During his tenure as Director of DSD, cyber security became a major issue for the Australian government, and DSD provided vital security advice and assistance to government agencies during the past seven years. DSD established and hosted the Commonwealth Cyber Security Operations Centre in 2010.
His other career highlights have included:
- Posted to Washington D.C. (1990-1992)
- Chief Executive Assistant to Secretary of Defence (1995-1996)
- Responsible for rationalization and market testing of all Defence corporate functions in Canberra (1997-1999).
Ian is from Adelaide and has a BA (Honours) from the University of Adelaide, majoring in History and Chinese.
In the early 1980's prior to joining Defence he worked as a schoolteacher in Melbourne and also studied in China for a year under a Commonwealth Government scholarship.
Ian was awarded a Public Service Medal in the 2014 Australia Day Honours List for his significant contribution to enhancing Australia's defence and national intelligence capabilities.He enjoys AFL football, films and good live music.
Maarten Van Horenbeeck
Director of Security
A living history of Incident Response
Maarten's keynote address will take a look back at our mutual history of major incidents, starting with the Morris Worm, Stuxnet, the DigiNotar compromise, and the major Distributed Denial of Service attacks of 2014-2015, and explore how each of those thoroughly changed the way we approach security. Seeing so many breaches in the news on what appears to be a daily basis, protecting one company seems like a challenge. In this talk, we'll look at what it takes to protect "the internet", and how a league of defenders across the world is stepping up to give all it takes to win.

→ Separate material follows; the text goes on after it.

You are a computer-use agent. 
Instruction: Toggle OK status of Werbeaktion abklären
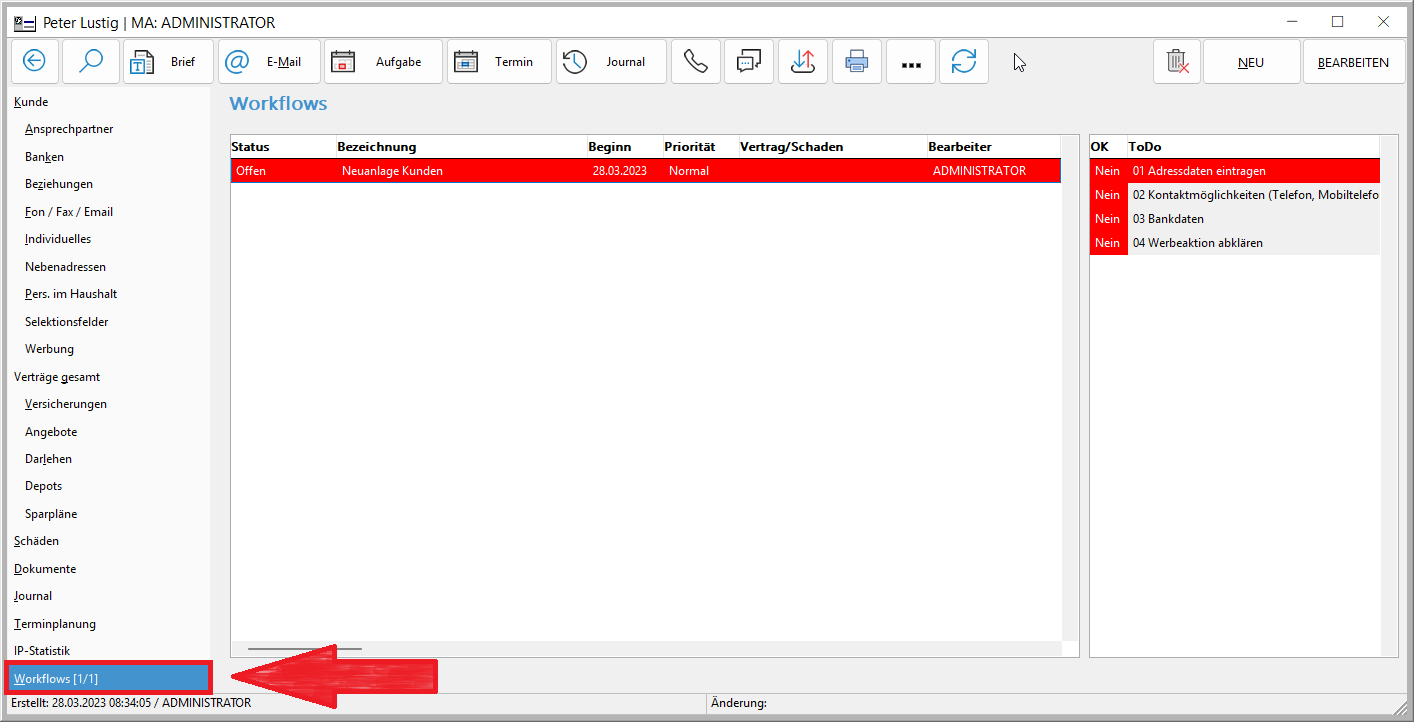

Maarten Van Horenbeeck is Director of Security at Fastly, a Content Distribution Network that speeds up web properties around the world. He is also a Board member, and former Chairman, of the Forum of Incident Response and Security Teams (FIRST), the largest association of security teams, counting 300 members in over 70 countries. Prior to his work at Fastly, Maarten managed the Threat Intelligence team at Amazon, and worked on the security teams at Google and Microsoft. Maarten has a master's degree in Information Security from Edith Cowan University, and is currently pursuing a Masters degree in International Relations. When not working, he enjoys backpacking, sailing and collecting first edition travel literature.